If you need to detect missing keys, use VerifiedConstMap. It stores an additional fingerprint per key and returns the sentinel NotFound for keys not in the original set:

vm, err := constmap.NewVerified(keys, values)
if err != nil {
	log.Fatal(err)
}

fmt.Println(vm.Map("banana")) // 200
fmt.Println(vm.Map("grape"))  // constmap.NotFound (0xFFFFFFFFFFFFFFFF)

This doubles memory usage (~18 bytes/key instead of ~9) but lookup remains fast.

Serialization

A ConstMap can be serialized to disk and loaded back later, avoiding the cost of reconstruction. The binary format includes a FNV-1a checksum to detect corruption.

// Save to file.
err := cm.SaveToFile("mymap.cmap")

// Load from file.
cm, err := constmap.LoadFromFile("mymap.cmap")

For streaming use, WriteTo and ReadFrom work with any io.Writer / io.Reader:

// Write to any io.Writer.
n, err := cm.WriteTo(w)

// Read from any io.Reader.
var cm constmap.ConstMap
n, err := cm.ReadFrom(r)

Running Tests

go test -v

Performance gains

The construction time is higher (as expected for any compact data structure), but lookups are optimized for speed. I ran benchmarks on my Apple M4 Max processor to compare constmap lookups against Go's built-in map[string]uint64. The test uses 1 million keys.
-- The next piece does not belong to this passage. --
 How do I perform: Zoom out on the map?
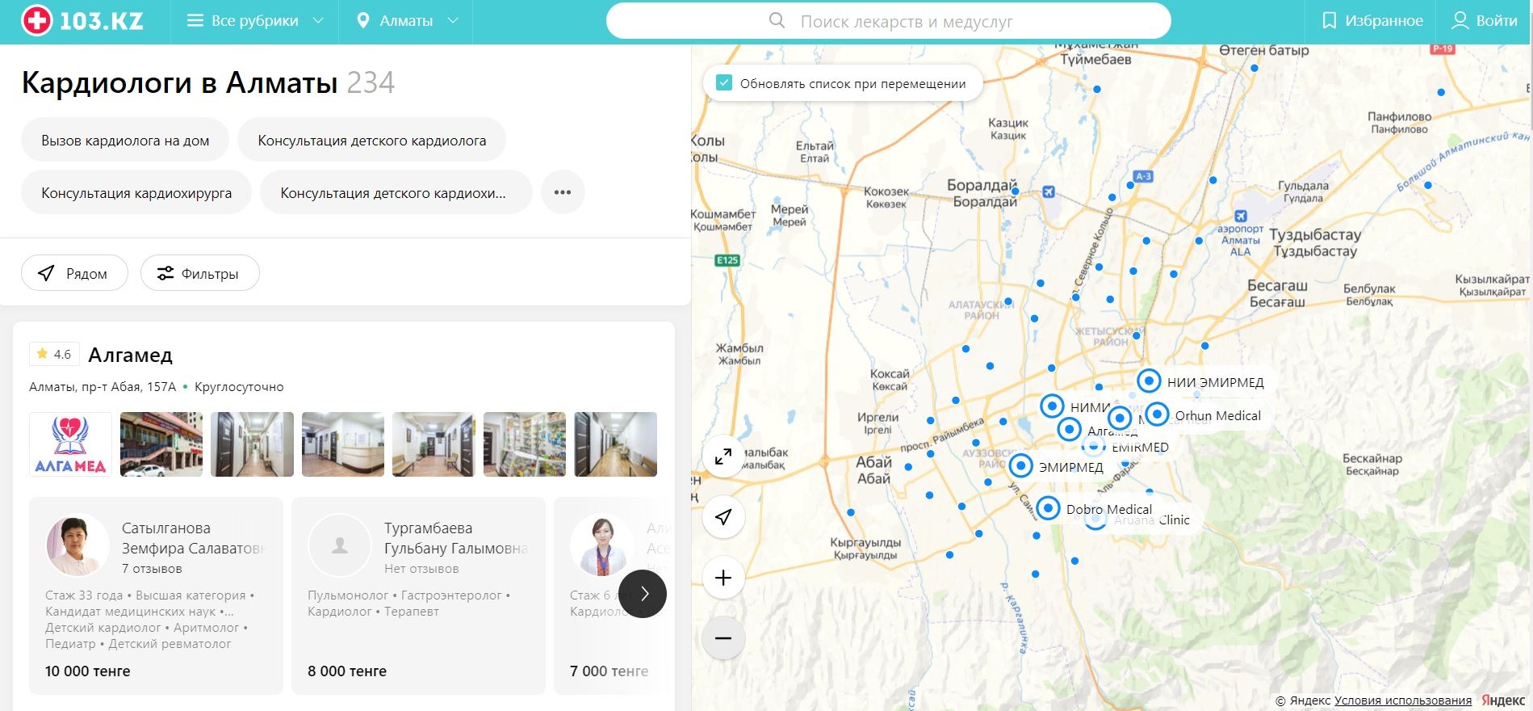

Data Structure Lookup Time Memory Usage
ConstMap 7.6 ns/op 9 bytes/key
VerifiedConstMap 13 ns/op 18 bytes/key
Go Map 23 ns/op 56 bytes/key

Benchmarks

The benchmark suite compares ConstMap against Go's built-in map[string]uint64 using 1,000,000 keys. To run:

go test -bench=. -benchmem

There are three benchmarks:

  • BenchmarkConstMap -- lookup throughput for ConstMap.Map()
  • BenchmarkVerifiedConstMap -- lookup throughput for VerifiedConstMap.Map()
  • BenchmarkGoMap -- lookup throughput for Go's built-in map

For stable, reproducible results:

go test -bench=. -benchmem -count=5 -benchtime=3s

The -count=5 flag runs each benchmark five times so you can assess variance. The -benchtime=3s flag gives each iteration more time to stabilize.

Memory Usage

Run the memory comparison test to see the retained memory of each data structure with 1,000,000 keys:

go test -run TestMemoryUsage -v

The ConstMap stores approximately 1.125 x n x 8 bytes (roughly 9 bytes per key), the VerifiedConstMap uses twice that (~18 bytes/key), while Go's map[string]uint64 typically uses around 50-60 bytes per key for keys of this size.

How It Works

Given n key-value pairs, the algorithm:

  1. Hashes each key (using xxhash) and maps it to three positions in an array of size ~1.125n using overlapping segments.
  2. Uses a peeling process to find an ordering where each key can be assigned to one of its three positions uniquely.
  3. Walks the ordering in reverse, setting each array cell so that array[h0] XOR array[h1] XOR array[h2] == value for every key.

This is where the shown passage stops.